Another Republican, U.S. Representative Jason Chaffetz, pressed
Pierson on when officers can use lethal force against intruders in a
modern era of suicide bombers. She said such decisions were up to
officers, but they first need to determine that they or others are
in imminent danger.
Chaffetz told Pierson: "I want it to be crystal clear. You make a
run and a dash at the White House, we’re gonna take you down. I want
overwhelming force. Do you disagree with me?"
Pierson replied, "I do want officers and agents to execute
appropriate force for anyone intending to challenge and breach the
White House."
White House spokesman Josh Earnest said Obama had confidence in
Pierson and said she did not offer her resignation.
Pierson said the Secret Service had apprehended 16 fence jumpers in
the last five years, including six this year. On Sept. 11, someone
was caught seconds after scaling the fence.

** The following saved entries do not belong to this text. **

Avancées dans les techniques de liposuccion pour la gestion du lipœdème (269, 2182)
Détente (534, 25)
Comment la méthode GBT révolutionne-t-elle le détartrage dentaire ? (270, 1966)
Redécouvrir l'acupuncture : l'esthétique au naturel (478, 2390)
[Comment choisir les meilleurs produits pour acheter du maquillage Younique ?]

Lawmakers questioned why Gonzalez had escaped more scrutiny. In
July, he was arrested in Virginia for reckless driving, eluding
police and possessing a sawed-off shotgun. In August, he was
stopped, but not arrested, while walking along the south fence of
the White House with a hatchet in his waistband.
Pierson said the agency was down about 550 employees from its
optimal level, and there had been staff reductions following
automatic spending cuts and "other fiscal constraints."
Obama appointed Pierson, 55, a 30-year Secret Service veteran, in
March 2013. The first female director in the agency's 148-history,
she was given the mission of cleaning up the agency's culture.